The problem => Determine how many lines in the records below contain "share", then state that number alone.
• • • • •
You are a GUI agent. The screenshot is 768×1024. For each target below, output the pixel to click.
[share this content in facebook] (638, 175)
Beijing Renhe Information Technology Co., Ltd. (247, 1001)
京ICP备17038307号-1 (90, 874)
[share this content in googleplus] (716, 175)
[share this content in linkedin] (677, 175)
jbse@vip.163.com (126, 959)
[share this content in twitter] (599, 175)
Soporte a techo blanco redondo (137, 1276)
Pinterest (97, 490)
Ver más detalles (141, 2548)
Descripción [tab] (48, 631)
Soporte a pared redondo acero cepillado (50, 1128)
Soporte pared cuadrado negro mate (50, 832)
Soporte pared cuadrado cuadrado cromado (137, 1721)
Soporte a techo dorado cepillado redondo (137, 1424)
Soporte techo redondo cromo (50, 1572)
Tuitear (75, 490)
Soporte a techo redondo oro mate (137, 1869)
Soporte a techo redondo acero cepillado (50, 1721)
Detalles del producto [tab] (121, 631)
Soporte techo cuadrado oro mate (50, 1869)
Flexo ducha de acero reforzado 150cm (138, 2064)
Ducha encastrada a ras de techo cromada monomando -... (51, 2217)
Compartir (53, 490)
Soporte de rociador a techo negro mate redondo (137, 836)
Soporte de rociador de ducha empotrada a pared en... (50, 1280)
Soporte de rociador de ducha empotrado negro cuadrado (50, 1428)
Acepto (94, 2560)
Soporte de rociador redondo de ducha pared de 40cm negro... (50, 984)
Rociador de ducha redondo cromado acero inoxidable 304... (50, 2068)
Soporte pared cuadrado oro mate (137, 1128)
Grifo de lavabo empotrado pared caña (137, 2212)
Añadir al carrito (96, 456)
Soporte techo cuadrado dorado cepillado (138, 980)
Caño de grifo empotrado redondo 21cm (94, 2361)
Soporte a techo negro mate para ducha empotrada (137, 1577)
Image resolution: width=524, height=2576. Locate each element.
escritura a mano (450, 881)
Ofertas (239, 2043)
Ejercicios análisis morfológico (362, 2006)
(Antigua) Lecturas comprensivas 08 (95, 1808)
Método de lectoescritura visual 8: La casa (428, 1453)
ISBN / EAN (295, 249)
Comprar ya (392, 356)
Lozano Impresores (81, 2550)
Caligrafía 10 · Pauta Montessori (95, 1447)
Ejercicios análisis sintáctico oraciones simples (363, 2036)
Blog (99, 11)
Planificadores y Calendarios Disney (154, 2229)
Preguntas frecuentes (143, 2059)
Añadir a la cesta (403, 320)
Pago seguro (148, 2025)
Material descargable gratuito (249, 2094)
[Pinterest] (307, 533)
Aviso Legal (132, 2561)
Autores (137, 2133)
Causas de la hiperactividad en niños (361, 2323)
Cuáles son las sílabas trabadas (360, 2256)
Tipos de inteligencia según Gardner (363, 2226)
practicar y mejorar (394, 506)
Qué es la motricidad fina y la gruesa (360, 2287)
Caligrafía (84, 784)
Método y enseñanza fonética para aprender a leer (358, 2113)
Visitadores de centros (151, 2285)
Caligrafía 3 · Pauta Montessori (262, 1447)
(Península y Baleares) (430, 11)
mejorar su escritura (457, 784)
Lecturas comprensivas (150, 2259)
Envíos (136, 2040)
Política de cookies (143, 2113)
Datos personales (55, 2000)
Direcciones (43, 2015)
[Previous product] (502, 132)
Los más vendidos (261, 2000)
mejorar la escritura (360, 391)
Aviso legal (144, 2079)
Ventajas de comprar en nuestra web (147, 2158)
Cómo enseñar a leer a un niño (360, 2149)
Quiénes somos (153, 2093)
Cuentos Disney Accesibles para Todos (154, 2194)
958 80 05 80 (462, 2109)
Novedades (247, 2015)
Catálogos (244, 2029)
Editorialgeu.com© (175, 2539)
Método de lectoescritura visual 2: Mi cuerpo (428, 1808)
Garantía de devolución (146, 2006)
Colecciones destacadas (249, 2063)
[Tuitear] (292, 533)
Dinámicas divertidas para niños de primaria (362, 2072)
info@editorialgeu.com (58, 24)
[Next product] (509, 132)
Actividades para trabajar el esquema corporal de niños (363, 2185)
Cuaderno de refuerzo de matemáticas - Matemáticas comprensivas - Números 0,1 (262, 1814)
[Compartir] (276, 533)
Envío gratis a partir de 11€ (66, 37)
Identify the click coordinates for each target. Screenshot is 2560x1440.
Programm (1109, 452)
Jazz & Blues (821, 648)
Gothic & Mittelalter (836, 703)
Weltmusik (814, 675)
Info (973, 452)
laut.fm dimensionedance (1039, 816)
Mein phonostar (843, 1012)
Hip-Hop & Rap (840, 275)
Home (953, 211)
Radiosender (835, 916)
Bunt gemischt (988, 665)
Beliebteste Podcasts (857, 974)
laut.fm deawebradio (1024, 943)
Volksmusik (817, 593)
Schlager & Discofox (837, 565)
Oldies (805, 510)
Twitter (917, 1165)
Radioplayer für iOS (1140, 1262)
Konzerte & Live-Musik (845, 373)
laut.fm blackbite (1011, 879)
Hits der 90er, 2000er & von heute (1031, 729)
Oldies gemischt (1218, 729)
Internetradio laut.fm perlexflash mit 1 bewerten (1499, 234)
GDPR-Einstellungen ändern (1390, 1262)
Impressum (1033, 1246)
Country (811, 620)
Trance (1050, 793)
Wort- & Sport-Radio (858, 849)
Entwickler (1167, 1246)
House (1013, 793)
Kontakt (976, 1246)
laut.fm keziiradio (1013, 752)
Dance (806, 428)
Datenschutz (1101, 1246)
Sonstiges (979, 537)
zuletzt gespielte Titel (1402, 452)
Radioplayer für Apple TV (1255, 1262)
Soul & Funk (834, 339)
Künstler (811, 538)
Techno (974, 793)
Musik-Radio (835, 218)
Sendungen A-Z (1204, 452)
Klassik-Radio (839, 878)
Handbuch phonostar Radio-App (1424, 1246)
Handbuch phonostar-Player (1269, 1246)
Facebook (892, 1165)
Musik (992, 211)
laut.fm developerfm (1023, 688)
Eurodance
• • • • •
Task answer => 4